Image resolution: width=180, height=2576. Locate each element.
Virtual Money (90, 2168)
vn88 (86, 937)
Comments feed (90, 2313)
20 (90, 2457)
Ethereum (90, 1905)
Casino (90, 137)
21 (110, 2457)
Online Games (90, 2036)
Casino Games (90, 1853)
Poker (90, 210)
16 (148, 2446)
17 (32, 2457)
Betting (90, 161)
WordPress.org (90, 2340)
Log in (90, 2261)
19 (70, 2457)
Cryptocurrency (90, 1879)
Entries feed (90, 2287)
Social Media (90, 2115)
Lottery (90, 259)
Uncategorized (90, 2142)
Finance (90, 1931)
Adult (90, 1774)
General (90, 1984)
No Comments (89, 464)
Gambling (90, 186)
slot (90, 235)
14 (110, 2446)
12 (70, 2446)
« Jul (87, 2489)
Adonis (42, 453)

...

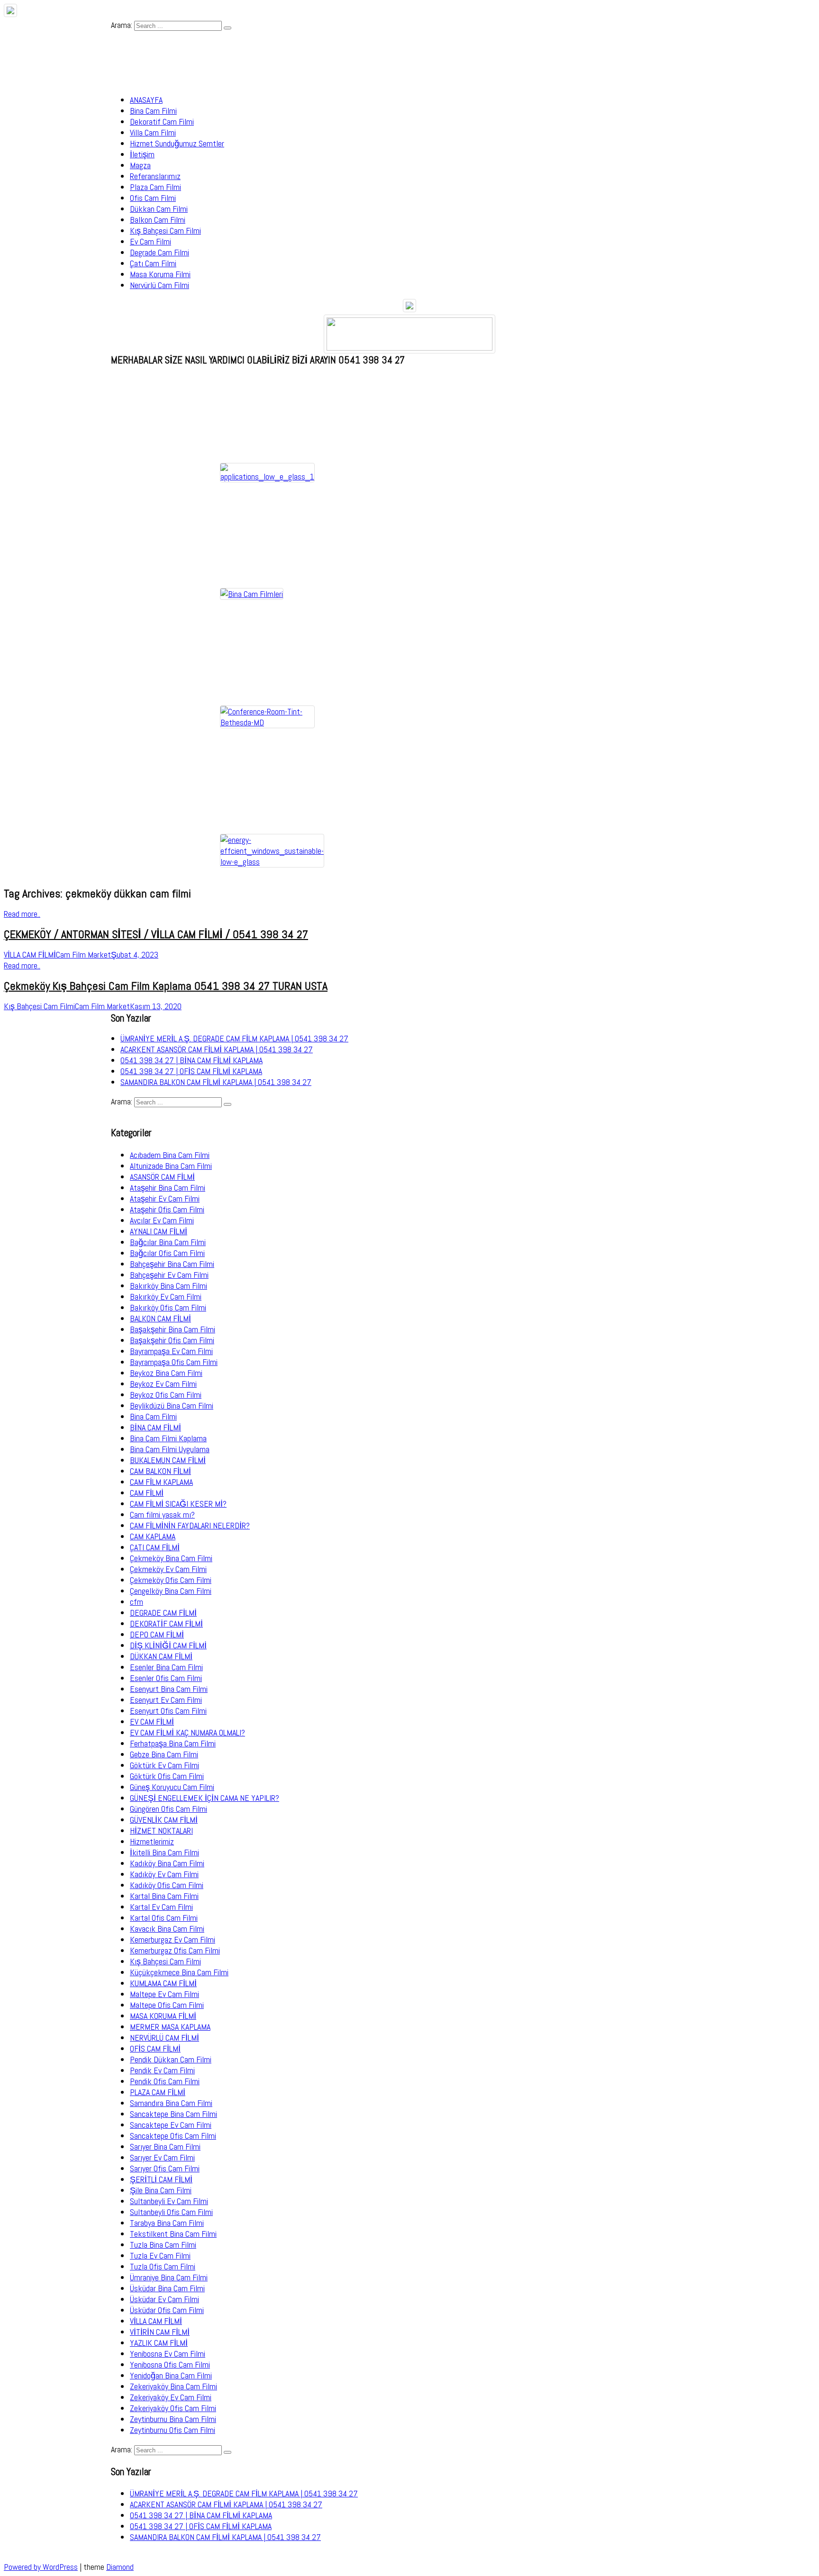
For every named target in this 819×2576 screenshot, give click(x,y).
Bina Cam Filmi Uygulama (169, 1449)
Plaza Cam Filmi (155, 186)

What is expected — Count lines above containing "Filmi" and report only the total.

Problem solution — 2